A petição requer ainda a condenação do prefeito por ato de improbidade administrativa que atenta contra os princípios da administração pública. Na decisão do Tribunal Regional Federal da 1ª região (TRF1), foi considerado que “ao ser o primeiro munícipe (cidadão do município) a receber dose de vacina contra a Covid-19, (o prefeito) possuía pleno conhecimento de que não integrava os grupos prioritários de imunização contra a Covid-19 definidos pelo Ministério da Saúde".

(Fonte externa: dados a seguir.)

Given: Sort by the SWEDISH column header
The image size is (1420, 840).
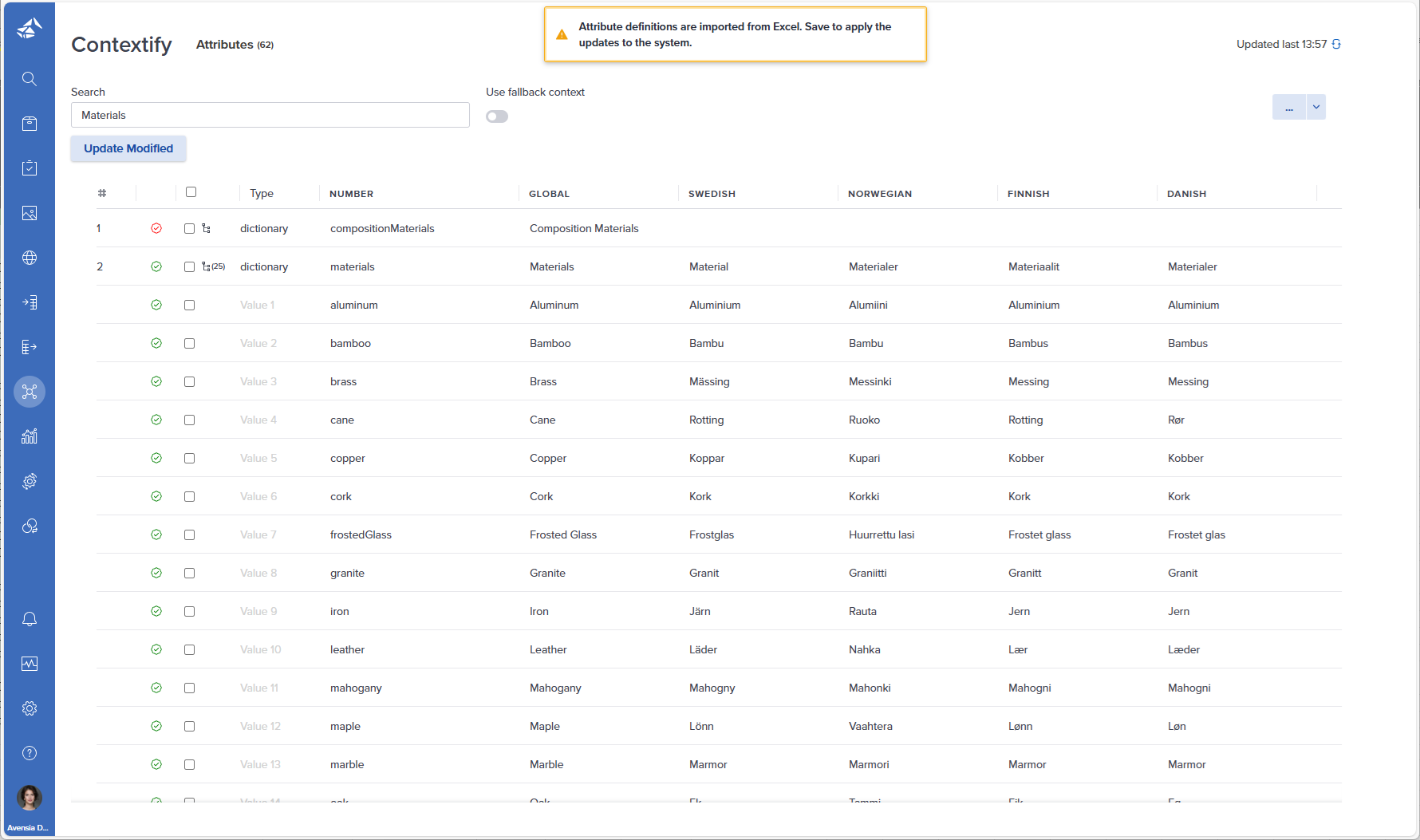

As doses recebidas pelo município seria suficientes para imunizar apenas 50 pessoas, sendo que a cidade possui 14 mil habitantes. Ele chegou a divulgar um vídeo alegando que apenas  queria incentivar a população, que se negava a ser imunizada, a não temer a vacinação e estimular o ato dos munícipes.

Agora, os MPs pedem que ele não receba a segunda dose até que chegue a vez do seu grupo, além de ser impedido de vacinar parentes e servidores municipais que também não sejam idosos ou trabalhadores de saúde, sob pena de multa de R$ 10 mil por pessoa. Por fim, o documento pede "a imediata desvinculação de sua imagem de todos os atos da campanha de vacinação até sua finalização, indicando outro servidor municipal para representar a prefeitura; a obrigação de realizar retratação pública, reconhecendo a ilegalidade de seu ato e destacando a importância de a população respeitar a ordem oficialmente estabelecida; a apresentação, ao final de cada etapa da vacinação, do nome, qualificação e critério de cada pessoa vacinada; e onfirmação definitiva dos pedidos de urgência e a condenação ao pagamento de R$ 50mil, a título de indenização pelos danos morais causados à coletividade".